** PROBLEM REQUIREMENTS **
In the records below, locate the line containing "The image size"; output that line and every following line through the last, exactly.

--- --- ---

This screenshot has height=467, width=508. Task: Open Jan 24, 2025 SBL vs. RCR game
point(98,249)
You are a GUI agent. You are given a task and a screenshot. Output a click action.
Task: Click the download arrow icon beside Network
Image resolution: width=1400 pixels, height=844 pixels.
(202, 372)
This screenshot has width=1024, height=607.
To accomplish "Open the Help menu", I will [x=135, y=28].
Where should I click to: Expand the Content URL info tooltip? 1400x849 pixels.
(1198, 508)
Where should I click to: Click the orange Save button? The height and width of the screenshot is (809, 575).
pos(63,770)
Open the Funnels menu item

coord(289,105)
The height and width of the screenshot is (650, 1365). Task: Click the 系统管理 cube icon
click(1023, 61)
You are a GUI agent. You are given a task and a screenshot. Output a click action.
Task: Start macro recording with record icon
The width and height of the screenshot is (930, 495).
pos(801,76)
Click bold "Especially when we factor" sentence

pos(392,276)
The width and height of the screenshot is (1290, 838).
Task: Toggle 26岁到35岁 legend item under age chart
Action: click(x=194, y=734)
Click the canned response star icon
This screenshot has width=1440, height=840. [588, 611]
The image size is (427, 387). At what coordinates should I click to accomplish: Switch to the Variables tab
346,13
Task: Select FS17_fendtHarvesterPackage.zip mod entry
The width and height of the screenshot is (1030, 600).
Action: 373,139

--- --- ---

** RESULT FOR THIS TASK **
The image size is (427, 387). At what coordinates should I click to accomplish: Switch to the Variables tab
346,13
Task: Select FS17_fendtHarvesterPackage.zip mod entry
The width and height of the screenshot is (1030, 600).
Action: 373,139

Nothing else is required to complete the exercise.